Is the Bush administration’s recent announcement of tough sanctions against Iran’s Quds Force and Islamic Revolutionary Guards Corps as supporters of terrorism and proliferators of weapons of mass destruction an effort to avoid military action or a step toward it? Let’s hope it’s the former. Whatever the intent, unilateral sanctions won’t force Iran to drop its insistence on enriching uranium.
Sanctions do escalate pressure on Iran, but their economic and political effects are minimal. Unilateral sanctions have never quickly and decisively achieved the hoped-for policy change. (Think Iraq. Think Cuba.) The global economy makes finding other sources of capital, goods, and services too easy.
U.S. sanctions may be better understood as a domestic political strategy. Most members of the Administration apparently oppose strikes against Iranian enrichment facilities, since they would merely slow Iran’s nuclear program, make life harder for U.S. troops in Iraq, and undermine Iranian reformers. If reformer Mohammad Khatami is plotting a presidential comeback in 2009, strikes would pull the rug out from under him.
U.S. sanctions would also alienate China and Russia, who have resisted United Nations approval of what would be more effective multilateral sanctions. But sanctions may placate a strident, influential minority in Washington who are clamoring for an attack, giving the administration room to pursue diplomacy.
Yet the sanctions may also be interpreted as a step towards military action. Russia and others argue that aggressive sanctions will make Iran feel “cornered” and thus make a diplomatic solution to the nuclear issue less likely. With the possibility of diplomatic success receding and one non-military option removed from the table, we move inexorably closer to strikes.
An alternative, more cynical analysis sees sanctions as an ominous attempt to justify an existing military plan. Were sanctions merely implemented as a step to bolster the argument that “no alternative” remains but attack?
Given the rancorous history of U.S. relations with the Islamic Republic, what Iran needs right now are not sticks, such as sanctions or threats of military strike, but carrots. The carrots Iran wants are regional security guarantees and promises not to attack the state or attempt to overthrow the government.
Iranian fear of Western-backed regime change is deep-seated. It’s based not only in the CIA-assisted overthrow of Mohammad Mossadeq’s popular democratic government in 1953, but also in British assistance to the autocratic Reza Khan (the Shah’s father) in his 1921 overthrow of Iran’s ruling dynasty.
The fate of former Iraqi leader Saddam Hussein and media banter about destroying the Iranian regime feed Iranian insecurities.

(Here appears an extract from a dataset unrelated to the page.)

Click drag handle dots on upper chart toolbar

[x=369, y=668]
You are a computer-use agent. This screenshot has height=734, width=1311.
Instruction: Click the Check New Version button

As a result, skepticism about U.S. intentions is most extreme in Iran. A 2005 World Public Opinion (WPO) survey of 1,000 randomly selected Iranians found only 10 percent believed the goal of the War on Terror is to protect the U.S. from terrorist attacks. The rest think it’s a ruse to gain control of the Middle East’s resources or to weaken and divide the Islamic world.
With powerful security guarantees on the table the U.S. might find the Iranian government and population more secure and thus more willing to negotiate on the nuclear issue.